> [TE LEZEN TEKST]
= = =

Reader’s Manifesto ~ B.R. Myers

Nu het 2500ste boeklogje nadert, dringt zich opnieuw de vraag op hoe lang ik dit leesdagboek blijf voortzetten. En daarmee hóe dit dan gebeurt.

De relatieve pauze in 2012 heeft me er in elk geval getoond dat het bijhouden van boeklog zeker geen dagelijkse plicht hoeft te zijn. Zij het dat boeklogjes zich makkelijker laten schrijven als ik er elke dag éen blijf maken.

Punt is waarschijnlijk dat ik nog altijd niet helemaal tevreden ben over de vorm van de logjes. Zelfs al zijn sommige dan wel geslaagd; maar dat oordeel komt pas veel later, achteraf.

Het makkelijkst schrijven de boeklogjes zich als ik daarin iets uitspreek dat me trof. Waarmee mijn persoonlijke reactie op een boek dus het belangrijkste element van de bespreking wordt. De inhoud samenvatten, of kritisch in een context zetten, is al gauw werk — en daarmee een inspanning die moeilijker vol te houden zal zijn.

Recensies schrijven voor elk ander medium brengt altijd vormeisen met zich mee. De lengte staat vast, het type lezers vaak ook. En vreemd genoeg scheppen die beperkingen juist ook enorme helderheid bij het recenseren. Zelfs al is het schrijven werk. Ooit is zo’n tekst namelijk wel klaar.

Boeklog heeft geen enkele vormeis. Ik moet mijzelf wel blijven uitvinden hier.

Boeklog leent zich al evenmin tot het navolgen van voorbeelden, zo heb ik gemerkt.

Voor de start van dit persoonlijke leesdagboek had ik namelijk nog een aantal idealen. Het slechtst ben ik er in geslaagd om mijn boeklogjes een humoristische toets te geven, zoals een Gerrit Komrij of een Clive James wel lukte in hun besprekingen.

En ook de aanpak van B.R. Myers, in zijn aanval op de groeiende pretentie van het Amerikaanse literaire proza, heb ik geen éen keer nagevolgd. Nu ja, net iets anders misschien, in mijn wrevel over de heilige dode Michaël Zeeman.

Terwijl het toch niet heel ingewikkeld is wat Myers deed. En hij daarmee wel degelijk een voorbeeld was.

In zijn Reader’s Manifesto citeert Bryers simpelweg stukken tekst van enkele toonaangevende Amerikaanse schrijvers, om dan op zinsniveau te laten zien wat er aan hun teksten niet deugt. Geen éen komt er dan zelfs maar redelijk af. Wat iedereen trouwens zelf ook kan zien. Want hun zinnen zijn weliswaar lang, maar tegelijk worden het nooit volzinnen. In plaats te preciseren of te verduidelijken, voegen alle extra woorden alleen maar ruis toe aan de tekst.

= = =

> [MATERIAAL]

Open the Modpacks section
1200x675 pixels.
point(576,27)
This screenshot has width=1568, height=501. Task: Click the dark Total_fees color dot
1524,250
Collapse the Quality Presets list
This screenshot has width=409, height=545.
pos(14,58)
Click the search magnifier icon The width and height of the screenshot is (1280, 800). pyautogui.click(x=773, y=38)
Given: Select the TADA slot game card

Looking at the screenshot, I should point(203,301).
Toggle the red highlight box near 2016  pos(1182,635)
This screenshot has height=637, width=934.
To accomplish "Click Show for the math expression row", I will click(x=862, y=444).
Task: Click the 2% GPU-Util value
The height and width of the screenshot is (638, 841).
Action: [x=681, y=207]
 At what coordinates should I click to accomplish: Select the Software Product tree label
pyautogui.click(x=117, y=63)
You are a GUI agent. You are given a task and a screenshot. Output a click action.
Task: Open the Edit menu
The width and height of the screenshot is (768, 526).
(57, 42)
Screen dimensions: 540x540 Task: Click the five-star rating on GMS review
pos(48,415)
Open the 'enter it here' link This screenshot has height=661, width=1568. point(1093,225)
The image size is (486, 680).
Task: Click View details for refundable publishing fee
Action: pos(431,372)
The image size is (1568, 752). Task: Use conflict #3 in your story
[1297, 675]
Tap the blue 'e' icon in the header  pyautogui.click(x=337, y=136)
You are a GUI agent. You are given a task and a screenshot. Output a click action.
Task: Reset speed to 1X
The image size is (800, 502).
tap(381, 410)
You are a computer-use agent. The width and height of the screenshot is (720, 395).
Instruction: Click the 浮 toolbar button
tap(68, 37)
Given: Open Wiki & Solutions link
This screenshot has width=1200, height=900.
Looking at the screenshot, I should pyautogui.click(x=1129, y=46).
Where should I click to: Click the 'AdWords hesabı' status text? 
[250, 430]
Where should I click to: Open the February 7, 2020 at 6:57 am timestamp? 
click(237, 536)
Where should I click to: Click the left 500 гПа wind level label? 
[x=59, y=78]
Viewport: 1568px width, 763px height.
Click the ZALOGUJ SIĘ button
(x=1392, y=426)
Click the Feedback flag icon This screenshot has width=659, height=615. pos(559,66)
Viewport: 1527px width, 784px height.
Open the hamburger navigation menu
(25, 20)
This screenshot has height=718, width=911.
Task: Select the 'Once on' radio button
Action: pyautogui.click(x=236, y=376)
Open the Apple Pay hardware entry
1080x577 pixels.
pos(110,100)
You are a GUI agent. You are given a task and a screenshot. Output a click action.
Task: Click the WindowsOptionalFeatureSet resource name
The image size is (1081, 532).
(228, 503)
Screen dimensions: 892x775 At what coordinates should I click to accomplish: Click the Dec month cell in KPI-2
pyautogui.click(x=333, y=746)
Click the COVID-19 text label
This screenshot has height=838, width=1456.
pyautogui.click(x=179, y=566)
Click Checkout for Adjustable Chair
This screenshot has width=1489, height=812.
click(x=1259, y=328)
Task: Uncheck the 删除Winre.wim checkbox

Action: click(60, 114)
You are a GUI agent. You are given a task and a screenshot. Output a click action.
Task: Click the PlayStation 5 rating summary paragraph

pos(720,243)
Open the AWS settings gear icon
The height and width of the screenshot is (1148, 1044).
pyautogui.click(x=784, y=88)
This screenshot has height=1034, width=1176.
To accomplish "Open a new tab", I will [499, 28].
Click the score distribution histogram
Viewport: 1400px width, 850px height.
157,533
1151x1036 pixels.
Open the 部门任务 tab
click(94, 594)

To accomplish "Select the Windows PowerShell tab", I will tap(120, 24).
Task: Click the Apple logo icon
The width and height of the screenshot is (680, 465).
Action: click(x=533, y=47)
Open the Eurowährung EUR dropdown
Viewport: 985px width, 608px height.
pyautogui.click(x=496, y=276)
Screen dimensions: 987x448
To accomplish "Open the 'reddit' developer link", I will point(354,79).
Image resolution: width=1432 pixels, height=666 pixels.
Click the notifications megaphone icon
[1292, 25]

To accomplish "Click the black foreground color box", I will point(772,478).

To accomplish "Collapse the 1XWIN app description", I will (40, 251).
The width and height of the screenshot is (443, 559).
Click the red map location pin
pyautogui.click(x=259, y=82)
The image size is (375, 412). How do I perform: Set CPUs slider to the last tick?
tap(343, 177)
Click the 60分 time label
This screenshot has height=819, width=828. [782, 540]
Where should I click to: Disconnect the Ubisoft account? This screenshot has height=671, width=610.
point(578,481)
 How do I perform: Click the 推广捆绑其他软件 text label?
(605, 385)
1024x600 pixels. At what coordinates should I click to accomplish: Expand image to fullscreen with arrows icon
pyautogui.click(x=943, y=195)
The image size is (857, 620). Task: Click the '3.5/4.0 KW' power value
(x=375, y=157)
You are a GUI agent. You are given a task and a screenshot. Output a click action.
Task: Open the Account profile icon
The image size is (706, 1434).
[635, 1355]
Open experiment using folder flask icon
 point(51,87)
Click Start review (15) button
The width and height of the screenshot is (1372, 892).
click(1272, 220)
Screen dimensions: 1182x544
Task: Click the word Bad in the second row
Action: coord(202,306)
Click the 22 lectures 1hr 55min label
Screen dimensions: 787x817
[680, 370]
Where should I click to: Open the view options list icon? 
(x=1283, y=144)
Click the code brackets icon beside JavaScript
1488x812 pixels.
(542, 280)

= = =

> [OPDRACHTEN]
1 - Welke twee schrijvers noemt de tekst over boeklog als voorbeelden van besprekingen met een humoristische toets?
2 - Neem uit de tekst over boeklog letterlijk het stuk over dat begint bij de woorden "Punt is waarschijnlijk" en eindigt na "namelijk wel klaar.".
3 - Schrijf een vervolg op de tekst over boeklog dat aansluit op de laatste zin.

> [ANTWOORDEN]
1 - Gerrit Komrij en Clive James.

2 -
Punt is waarschijnlijk dat ik nog altijd niet helemaal tevreden ben over de vorm van de logjes. Zelfs al zijn sommige dan wel geslaagd; maar dat oordeel komt pas veel later, achteraf.

Het makkelijkst schrijven de boeklogjes zich als ik daarin iets uitspreek dat me trof. Waarmee mijn persoonlijke reactie op een boek dus het belangrijkste element van de bespreking wordt. De inhoud samenvatten, of kritisch in een context zetten, is al gauw werk — en daarmee een inspanning die moeilijker vol te houden zal zijn.

Recensies schrijven voor elk ander medium brengt altijd vormeisen met zich mee. De lengte staat vast, het type lezers vaak ook. En vreemd genoeg scheppen die beperkingen juist ook enorme helderheid bij het recenseren. Zelfs al is het schrijven werk. Ooit is zo’n tekst namelijk wel klaar.

3 -
Van de door Bryers geanalyseerde auteurs heb ik sindsdien ook alleen Paul Auster durven te lezen. De anderen, zoals Annie Proulx, Don DeLillo, en Cormac McCarthy werden in éen keer taboe.

Interessanter dan Myers’ aanpak is overigens nog de reactie op zijn oordeel. A Reader’s Manifesto verscheen in 2001 samengevat als essay in The Atlantic. Buiten de VS zorgde dit voor reuring, maar binnenslands bleef het stil; geen van de critici die Myers noemde, wenste te reageren. Terwijl zij het toch waren geweest die Auster & co groot hadden geschreven.

Michael Dirda gaf online zelfs aan dat de hele strekking van het stuk hem niet interesseerde — iets dat ik nog altijd tegen hem vind spreken.

In deze uitgave van A Reader’s Manifesto besteedt Myers ruim aandacht aan de reacties die hij uiteindelijk kreeg uit het Amerikaanse literaire establishment. Om ook daarbij weer aan te tonen dat deze mensen slecht lezen.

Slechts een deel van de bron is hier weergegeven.